1
votes

Help please Folks

I am trying to set up my Hadoop multinode env (1 master, 1 secondary and 3 slaves - hadoop 2.7.1/Ubuntu 14 on AWS) and i am getting "NameSystem.getDatanode" ERROR message. I browsed and read and tried but reach my limits. Could you point me at least in some direction

Logs (extract) from master - xxx-141/142/143 are the ip of the slaves ''''''''''''''''''''''''''''''''''' Line 134: 2016-01-23 17:36:19,432 ERROR org.apache.hadoop.hdfs.StateChange: BLOCK* NameSystem.getDatanode: Data node DatanodeRegistration(XXX.XX.XX.143:50010, datanodeUuid=6826238d-9213-4b19-a6eb-13115e3bea8d, infoPort=50075, infoSecurePort=0, ipcPort=50020, storageInfo=lv=-56;cid=CID-57295bbd-e78e-4265-99f7-fdacccbcb33a;nsid=1674724909;c=0) is attempting to report storage ID 6826238d-9213-4b19-a6eb-13115e3bea8d. Node 172.31.22.141:50010 is expected to serve this storage.

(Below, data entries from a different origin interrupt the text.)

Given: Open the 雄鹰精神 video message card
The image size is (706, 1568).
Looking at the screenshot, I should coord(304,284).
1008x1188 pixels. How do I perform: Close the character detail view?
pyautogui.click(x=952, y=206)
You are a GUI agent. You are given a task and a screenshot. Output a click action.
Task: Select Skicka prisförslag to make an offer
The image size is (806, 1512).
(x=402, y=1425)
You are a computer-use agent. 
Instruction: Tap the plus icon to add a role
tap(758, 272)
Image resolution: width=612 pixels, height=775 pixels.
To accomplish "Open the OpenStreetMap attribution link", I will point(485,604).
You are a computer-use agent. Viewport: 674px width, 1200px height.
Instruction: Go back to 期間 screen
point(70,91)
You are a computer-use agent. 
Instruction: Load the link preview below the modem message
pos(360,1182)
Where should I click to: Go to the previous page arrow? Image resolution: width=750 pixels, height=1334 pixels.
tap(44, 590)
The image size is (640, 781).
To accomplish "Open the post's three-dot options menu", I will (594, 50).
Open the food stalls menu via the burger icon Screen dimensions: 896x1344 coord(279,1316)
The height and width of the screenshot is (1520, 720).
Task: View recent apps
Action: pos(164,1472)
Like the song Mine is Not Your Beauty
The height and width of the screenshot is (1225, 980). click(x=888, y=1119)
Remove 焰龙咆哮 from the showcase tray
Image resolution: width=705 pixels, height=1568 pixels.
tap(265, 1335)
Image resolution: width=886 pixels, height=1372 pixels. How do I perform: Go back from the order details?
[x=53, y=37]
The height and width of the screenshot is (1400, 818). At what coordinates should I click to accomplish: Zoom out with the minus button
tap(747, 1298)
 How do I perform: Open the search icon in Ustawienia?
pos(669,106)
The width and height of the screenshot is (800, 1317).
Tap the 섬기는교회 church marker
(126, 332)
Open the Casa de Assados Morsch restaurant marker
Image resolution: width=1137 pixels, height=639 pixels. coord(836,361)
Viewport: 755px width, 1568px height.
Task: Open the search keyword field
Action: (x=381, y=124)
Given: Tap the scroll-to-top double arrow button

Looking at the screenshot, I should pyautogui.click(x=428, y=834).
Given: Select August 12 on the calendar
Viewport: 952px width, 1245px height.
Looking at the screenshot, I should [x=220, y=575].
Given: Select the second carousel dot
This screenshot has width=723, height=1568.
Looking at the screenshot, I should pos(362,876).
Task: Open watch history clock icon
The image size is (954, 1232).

Line 135: 2016-01-23 17:36:19,457 ERROR org.apache.hadoop.hdfs.StateChange: BLOCK* NameSystem.getDatanode: Data node DatanodeRegistration(XXX.XX.XX.142:50010, datanodeUuid=6826238d-9213-4b19-a6eb-13115e3bea8d, infoPort=50075, infoSecurePort=0, ipcPort=50020, storageInfo=lv=-56;cid=CID-57295bbd-e78e-4265-99f7-fdacccbcb33a;nsid=1674724909;c=0) is attempting to report storage ID 6826238d-9213-4b19-a6eb-13115e3bea8d. Node 172.31.22.141:50010 is expected to serve this storage.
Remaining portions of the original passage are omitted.